Learning Disabilities, Shame and What Really Matters.

I have never been officially diagnosed with a learning disability, however I have had lifelong struggled with issues in a number of academic areas.

I’ll start with spelling. I’m lucky if I spell 50% of the words correctly when I write anything. The arrangement of letters or the grammatical rules of English make little sense in my head.  I can read fine, but if I try and read aloud I get easily confused and lost. I also insert words into the text, which I might do was well when I read to myself. I have trouble with pronunciation. I say words incorrectly all the time. If I I don’t correctly pronunciation of a word in the first time, I will continue to mispronounce that word forever.

Math is another area of difficulty and beyond simple addition and subtraction I cannot perform math functions without a calculator. For example, I can’t remember my multiplication tables past 5. My mind can’t line numbers up and has a hard time visualizing them. I managed to make it through college, but forgot the rules of mathematics as soon a learned them.

I also have a poor memory for most things. I have no real sense of time passing from year to year. Things that happened to me 25 or 30 years ago seem like they just happened a few months ago. Ask me how long I’ve lived in my apartment or how long I’ve had my cat. I have no idea. I have to look it up. I forget names and faces all the time. I also get months and times mixed up quite often.
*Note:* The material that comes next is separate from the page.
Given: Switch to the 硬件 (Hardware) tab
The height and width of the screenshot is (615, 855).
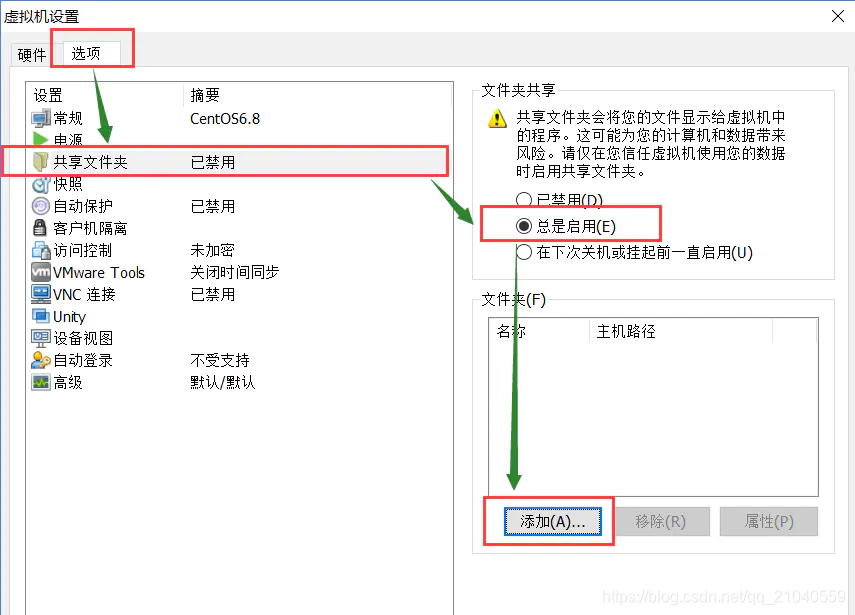Looking at the screenshot, I should (x=30, y=54).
I’m writing about this for two reasons. The first is shame. I have felt shame and have been shamed by others throughout my life because I can’t spell, do math, or remember things. My school report cards were filled with “not working up to his potential.” I have been laughed at, ridiculed and humiliated by my parents, teachers, peers and friends because of my inability to perform basic academic skills in ways that seem to come so easily to others. The implication of course has always been that I’m less intelligent or less of a person because I can’t do those things.
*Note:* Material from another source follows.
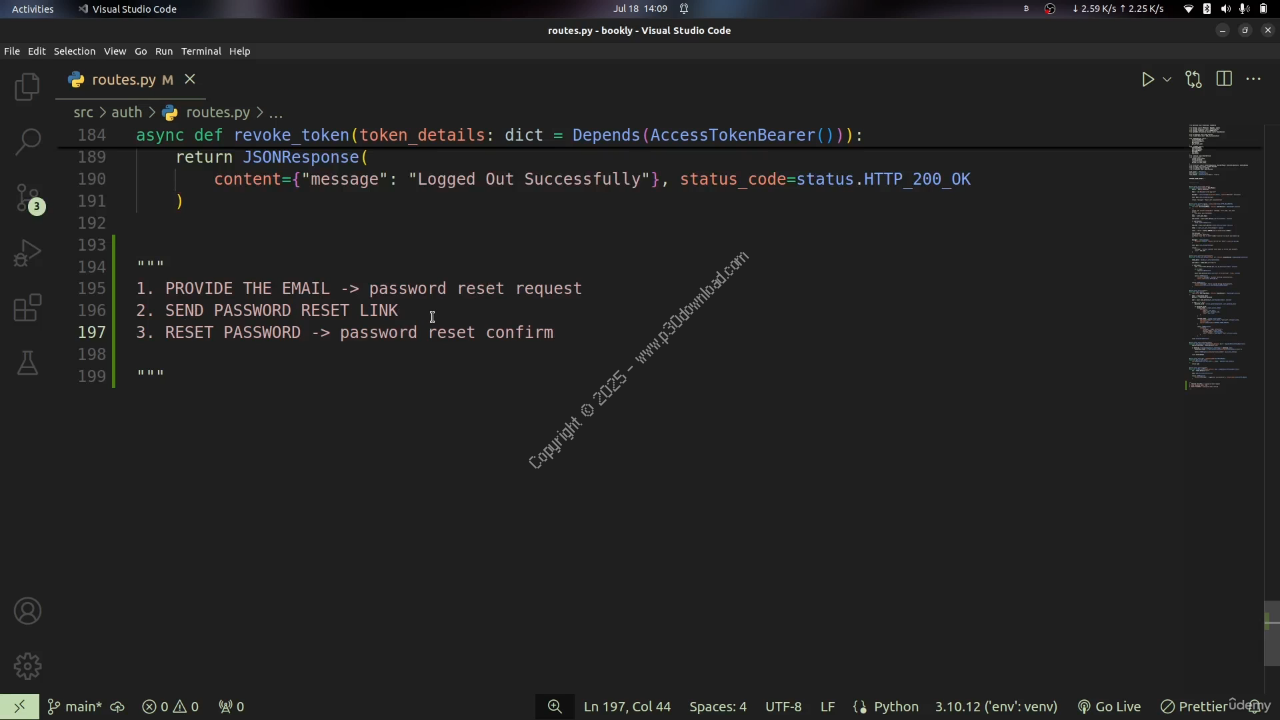Toggle split editor right

[1224, 79]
I have lived my whole life with this terrible sense of shame and frustration; always needing to explain myself or prove myself. And I recognize the same sense and shame and frustration from the participants of our adult transition and adult day programs. We are these unfortunate products of a system that defines our capability based on basic academic skills. It is really hard not to see yourself as a failure when measured against [arbitrary] academic standards and it is equally hard to muster up the energy to participate in activities such as reading or writing when you constantly fail at them.

Which brings me to the the second and more important point: The ability to read or write, spell, do math or remember stuff is an extremely limited way to measure an individual’s capability. I have sat through too many IEPs listening to parents fretting about their child’s inability to read or write and worrying about what the future could possible hold for them, while entirely missing all the amazing ways their child is adapting and succeeding despite their limitations. Isn’t adaptation and overcoming limitations more solid measures of capacity and progress?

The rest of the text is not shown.